▸ GOAL: Turn the entries below into a JSON list of strings, one string per line, leaving out blank lines.

[Item-finding entries]

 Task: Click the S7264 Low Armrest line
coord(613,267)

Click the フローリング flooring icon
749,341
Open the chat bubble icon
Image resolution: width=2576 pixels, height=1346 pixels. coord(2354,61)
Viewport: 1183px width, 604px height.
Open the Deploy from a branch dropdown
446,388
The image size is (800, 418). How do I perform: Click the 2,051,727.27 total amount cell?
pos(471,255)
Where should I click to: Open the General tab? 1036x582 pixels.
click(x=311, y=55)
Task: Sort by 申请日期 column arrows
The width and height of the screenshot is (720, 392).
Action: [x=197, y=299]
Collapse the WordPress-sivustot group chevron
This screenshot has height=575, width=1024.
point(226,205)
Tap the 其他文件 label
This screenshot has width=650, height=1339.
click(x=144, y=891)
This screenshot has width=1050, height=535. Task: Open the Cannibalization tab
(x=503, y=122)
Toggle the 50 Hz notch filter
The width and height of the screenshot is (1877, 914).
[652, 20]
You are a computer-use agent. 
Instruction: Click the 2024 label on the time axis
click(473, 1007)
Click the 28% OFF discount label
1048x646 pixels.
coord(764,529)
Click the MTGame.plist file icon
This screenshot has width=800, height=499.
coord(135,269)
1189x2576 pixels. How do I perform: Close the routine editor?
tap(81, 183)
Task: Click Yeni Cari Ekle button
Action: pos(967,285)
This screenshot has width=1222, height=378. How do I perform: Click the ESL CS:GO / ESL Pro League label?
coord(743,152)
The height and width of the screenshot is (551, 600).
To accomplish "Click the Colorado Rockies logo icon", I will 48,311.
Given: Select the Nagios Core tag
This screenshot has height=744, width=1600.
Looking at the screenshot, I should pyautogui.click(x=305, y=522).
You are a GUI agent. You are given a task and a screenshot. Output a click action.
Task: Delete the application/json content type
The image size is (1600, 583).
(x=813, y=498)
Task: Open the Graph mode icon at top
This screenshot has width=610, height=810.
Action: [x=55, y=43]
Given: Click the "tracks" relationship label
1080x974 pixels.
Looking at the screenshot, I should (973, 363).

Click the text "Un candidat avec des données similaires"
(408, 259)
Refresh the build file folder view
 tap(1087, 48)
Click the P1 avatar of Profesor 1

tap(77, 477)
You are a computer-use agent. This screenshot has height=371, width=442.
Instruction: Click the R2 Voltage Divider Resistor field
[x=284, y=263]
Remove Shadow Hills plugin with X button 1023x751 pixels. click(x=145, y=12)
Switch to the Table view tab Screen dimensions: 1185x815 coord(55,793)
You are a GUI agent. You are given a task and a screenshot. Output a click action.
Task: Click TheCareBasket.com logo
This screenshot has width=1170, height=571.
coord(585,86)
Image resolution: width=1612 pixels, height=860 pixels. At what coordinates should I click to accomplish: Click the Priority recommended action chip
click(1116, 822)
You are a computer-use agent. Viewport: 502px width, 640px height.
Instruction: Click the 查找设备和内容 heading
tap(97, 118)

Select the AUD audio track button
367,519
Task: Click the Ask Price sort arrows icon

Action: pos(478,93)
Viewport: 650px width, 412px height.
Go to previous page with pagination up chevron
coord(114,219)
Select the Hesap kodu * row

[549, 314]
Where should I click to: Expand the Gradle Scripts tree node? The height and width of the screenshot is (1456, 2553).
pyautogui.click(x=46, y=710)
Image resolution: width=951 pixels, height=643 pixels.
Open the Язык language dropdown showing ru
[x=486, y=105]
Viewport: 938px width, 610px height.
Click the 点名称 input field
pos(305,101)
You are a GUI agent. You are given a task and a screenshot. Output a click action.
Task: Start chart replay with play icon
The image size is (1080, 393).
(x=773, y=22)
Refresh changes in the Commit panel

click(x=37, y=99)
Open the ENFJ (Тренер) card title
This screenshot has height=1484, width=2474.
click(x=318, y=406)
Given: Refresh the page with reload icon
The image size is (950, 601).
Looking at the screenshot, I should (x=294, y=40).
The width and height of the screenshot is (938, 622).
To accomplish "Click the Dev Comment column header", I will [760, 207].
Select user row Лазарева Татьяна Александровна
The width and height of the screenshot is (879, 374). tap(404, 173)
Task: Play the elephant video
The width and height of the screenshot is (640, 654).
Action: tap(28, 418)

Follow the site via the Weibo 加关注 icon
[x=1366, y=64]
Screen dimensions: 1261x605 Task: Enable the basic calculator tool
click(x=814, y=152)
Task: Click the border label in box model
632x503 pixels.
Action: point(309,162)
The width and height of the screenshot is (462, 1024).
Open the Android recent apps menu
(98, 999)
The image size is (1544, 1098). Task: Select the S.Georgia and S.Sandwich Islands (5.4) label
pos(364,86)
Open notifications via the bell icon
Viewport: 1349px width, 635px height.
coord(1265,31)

▸ ANSWER TO THIS EXERCISE:
[
  " Task: Click the S7264 Low Armrest line",
  "coord(613,267)",
  "Click the フローリング flooring icon",
  "749,341",
  "Open the chat bubble icon",
  "Image resolution: width=2576 pixels, height=1346 pixels. coord(2354,61)",
  "Viewport: 1183px width, 604px height.",
  "Open the Deploy from a branch dropdown",
  "446,388",
  "The image size is (800, 418). How do I perform: Click the 2,051,727.27 total amount cell?",
  "pos(471,255)",
  "Where should I click to: Open the General tab? 1036x582 pixels.",
  "click(x=311, y=55)",
  "Task: Sort by 申请日期 column arrows",
  "The width and height of the screenshot is (720, 392).",
  "Action: [x=197, y=299]",
  "Collapse the WordPress-sivustot group chevron",
  "This screenshot has height=575, width=1024.",
  "point(226,205)",
  "Tap the 其他文件 label",
  "This screenshot has width=650, height=1339.",
  "click(x=144, y=891)",
  "This screenshot has width=1050, height=535. Task: Open the Cannibalization tab",
  "(x=503, y=122)",
  "Toggle the 50 Hz notch filter",
  "The width and height of the screenshot is (1877, 914).",
  "[652, 20]",
  "You are a computer-use agent. ",
  "Instruction: Click the 2024 label on the time axis",
  "click(473, 1007)",
  "Click the 28% OFF discount label",
  "1048x646 pixels.",
  "coord(764,529)",
  "Click the MTGame.plist file icon",
  "This screenshot has width=800, height=499.",
  "coord(135,269)",
  "1189x2576 pixels. How do I perform: Close the routine editor?",
  "tap(81, 183)",
  "Task: Click Yeni Cari Ekle button",
  "Action: pos(967,285)",
  "This screenshot has width=1222, height=378. How do I perform: Click the ESL CS:GO / ESL Pro League label?",
  "coord(743,152)",
  "The height and width of the screenshot is (551, 600).",
  "To accomplish \"Click the Colorado Rockies logo icon\", I will 48,311.",
  "Given: Select the Nagios Core tag",
  "This screenshot has height=744, width=1600.",
  "Looking at the screenshot, I should pyautogui.click(x=305, y=522).",
  "You are a GUI agent. You are given a task and a screenshot. Output a click action.",
  "Task: Delete the application/json content type",
  "The image size is (1600, 583).",
  "(x=813, y=498)",
  "Task: Open the Graph mode icon at top",
  "This screenshot has width=610, height=810.",
  "Action: [x=55, y=43]",
  "Given: Click the \"tracks\" relationship label",
  "1080x974 pixels.",
  "Looking at the screenshot, I should (973, 363).",
  "Click the text \"Un candidat avec des données similaires\"",
  "(408, 259)",
  "Refresh the build file folder view",
  " tap(1087, 48)",
  "Click the P1 avatar of Profesor 1",
  "tap(77, 477)",
  "You are a computer-use agent. This screenshot has height=371, width=442.",
  "Instruction: Click the R2 Voltage Divider Resistor field",
  "[x=284, y=263]",
  "Remove Shadow Hills plugin with X button 1023x751 pixels. click(x=145, y=12)",
  "Switch to the Table view tab Screen dimensions: 1185x815 coord(55,793)",
  "You are a GUI agent. You are given a task and a screenshot. Output a click action.",
  "Task: Click TheCareBasket.com logo",
  "This screenshot has width=1170, height=571.",
  "coord(585,86)",
  "Image resolution: width=1612 pixels, height=860 pixels. At what coordinates should I click to accomplish: Click the Priority recommended action chip",
  "click(1116, 822)",
  "You are a computer-use agent. Viewport: 502px width, 640px height.",
  "Instruction: Click the 查找设备和内容 heading",
  "tap(97, 118)",
  "Select the AUD audio track button",
  "367,519",
  "Task: Click the Ask Price sort arrows icon",
  "Action: pos(478,93)",
  "Viewport: 650px width, 412px height.",
  "Go to previous page with pagination up chevron",
  "coord(114,219)",
  "Select the Hesap kodu * row",
  "[549, 314]",
  "Where should I click to: Expand the Gradle Scripts tree node? The height and width of the screenshot is (1456, 2553).",
  "pyautogui.click(x=46, y=710)",
  "Image resolution: width=951 pixels, height=643 pixels.",
  "Open the Язык language dropdown showing ru",
  "[x=486, y=105]",
  "Viewport: 938px width, 610px height.",
  "Click the 点名称 input field",
  "pos(305,101)",
  "You are a GUI agent. You are given a task and a screenshot. Output a click action.",
  "Task: Start chart replay with play icon",
  "The image size is (1080, 393).",
  "(x=773, y=22)",
  "Refresh changes in the Commit panel",
  "click(x=37, y=99)",
  "Open the ENFJ (Тренер) card title",
  "This screenshot has height=1484, width=2474.",
  "click(x=318, y=406)",
  "Given: Refresh the page with reload icon",
  "The image size is (950, 601).",
  "Looking at the screenshot, I should (x=294, y=40).",
  "The width and height of the screenshot is (938, 622).",
  "To accomplish \"Click the Dev Comment column header\", I will [760, 207].",
  "Select user row Лазарева Татьяна Александровна",
  "The width and height of the screenshot is (879, 374). tap(404, 173)",
  "Task: Play the elephant video",
  "The width and height of the screenshot is (640, 654).",
  "Action: tap(28, 418)",
  "Follow the site via the Weibo 加关注 icon",
  "[x=1366, y=64]",
  "Screen dimensions: 1261x605 Task: Enable the basic calculator tool",
  "click(x=814, y=152)",
  "Task: Click the border label in box model",
  "632x503 pixels.",
  "Action: point(309,162)",
  "The width and height of the screenshot is (462, 1024).",
  "Open the Android recent apps menu",
  "(98, 999)",
  "The image size is (1544, 1098). Task: Select the S.Georgia and S.Sandwich Islands (5.4) label",
  "pos(364,86)",
  "Open notifications via the bell icon",
  "Viewport: 1349px width, 635px height.",
  "coord(1265,31)"
]